The attractions of an interest-only loan are easy to see — this option saves you £4,000 a year if you have a £150,000 mortgage. The savings are even more enticing if you are seeking a £500,000 mortgage, amounting to £900 a month, or £10,800 over a year.
But when the mortgage becomes due for repayment, you must find the funds to repay the debt. A few fortunate borrowers in generous company pension schemes may be able to use pension lump sums for this purpose, but the very low levels of long-term savings among younger people indicate that they will have to look elsewhere for a solution. Many will be forced to sell their homes in which they had intended to spend their retirement.
This looming crisis is seen as a side-effect of the endowment scandal. The sight of other homebuyers facing shortfalls on their policies has caused others to become disenchanted with any species of investment that is designed to repay a home loan.
Cath Hearnon, of My Mortgage Direct, a mortgage broker, says: “Many people are prepared to take on larger debt, but do not want to adjust their lifestyle accordingly. Therefore, the interest-only option seems more appealing, allowing a buy-now, pay-later lifestyle.
“They could be storing up problems for the future by not repaying their debt and relying solely on capital appreciation. If borrowers repay debt they have more chance of building up the equity in their property, which gives them far greater flexibility should their circumstances change.”
Figures from the Council of Mortgage Lenders (CML) show that the proportion of borrowers choosing interest-only deals who cannot tell their lender how they plan to pay back the capital sum has grown since 2002.
The CML says that while some of these borrowers may have a repayment vehicle in place of which their lender is unaware, it is likely that some have no plans to set money aside every month. Last year lenders said that they did not know how 11 per cent of borrowers were planning to repay their interest-only mortgage.

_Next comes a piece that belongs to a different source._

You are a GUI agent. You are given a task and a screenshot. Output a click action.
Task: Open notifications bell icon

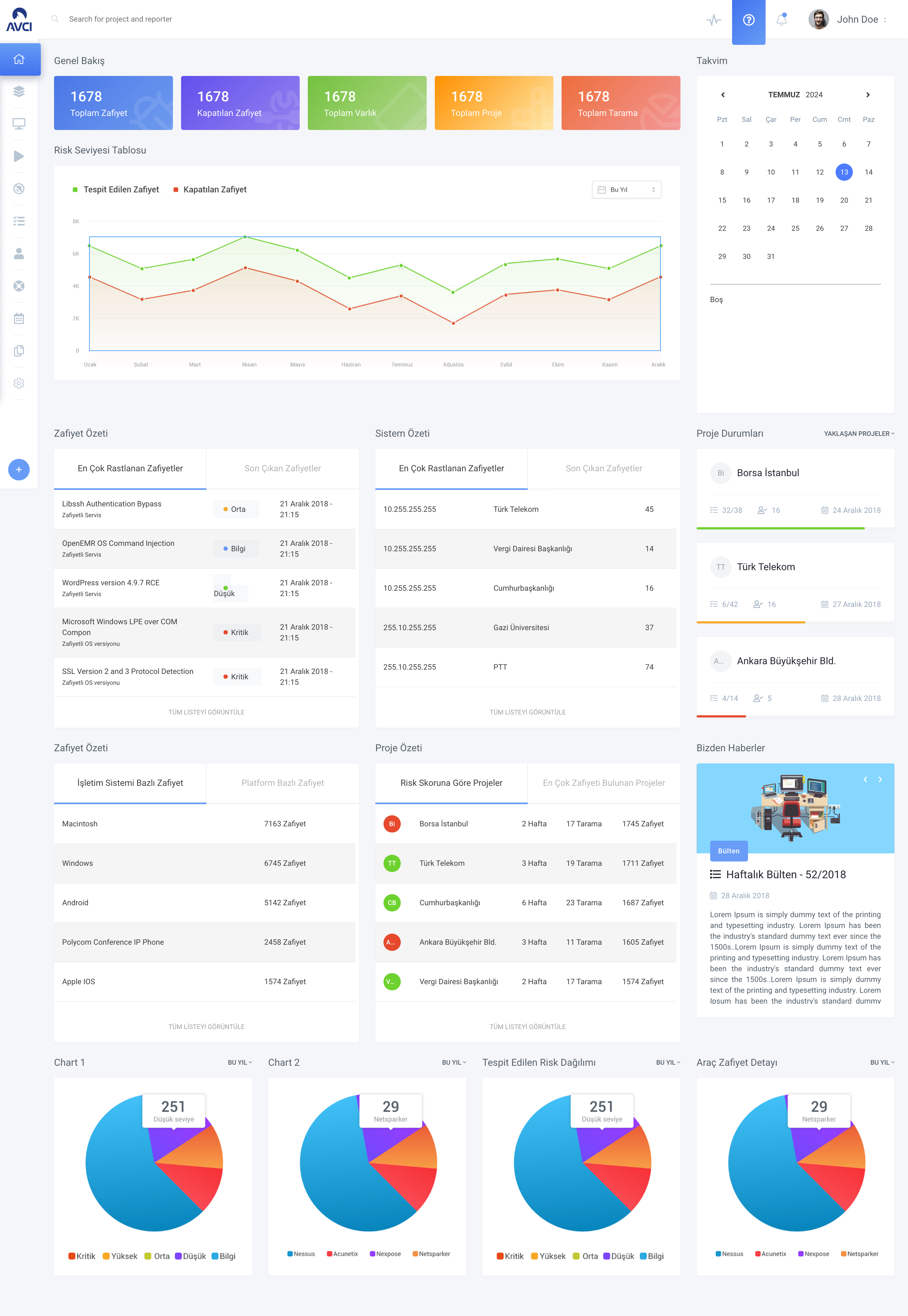pyautogui.click(x=782, y=19)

The Financial Services Authority (FSA), the City watchdog, warns people who are relying on rising house prices or a windfall to repay their mortgage that they are following a risky strategy. A spokesman says: “Not to do anything is a mistake. Borrowers should have plans with regard to meeting the capital repayment, especially in times of low inflation when the capital doesn’t erode in value.”
Lenders also caution against relying on cashing in on rising house prices. Jennifer Holloway, of Skipton Building Society, says: “Just as no one foresaw the extent of the housing crash in the 1980s, no one can guarantee we won’t see the return of negative equity. So borrowers can’t rely on an increasing value of their home or the ability to trade down at a later date to pay off the mortgage. If they do, and interest rates go up substantially, or house prices go down, it is feasible that their mortgage will never be cleared in their lifetime.”
Traditionally, lenders ensured that all borrowers taking out an interest-only loan had a suitable investment scheme in place to help them repay the capital. In many cases the lender was named as the beneficiary of endowments and other investments to make sure cash from the maturing account was used to pay off the home loan. But in the past ten years the onus has moved away from the lender and on to the borrower.
Lenders say the increasingly competitive mortgage market has made it difficult to keep track of borrowers’ repayment vehicles as more homeowners move their loans between rival lenders to take advantage of the best deals.
Five years ago Halifax, the UK’s biggest mortgage lender, would grant an interest-only loan only after inspecting the policy documents of an endowment or other investment vehicle. Borrowers who were relying on rising house prices or an inheritance to pay off the loan would not have passed the application process. But Halifax changed its rules in 2000. Now the bank, in line with many other lenders, does not check any paperwork, but regularly reminds borrowers that it is their responsibility to set aside enough cash to repay their loan.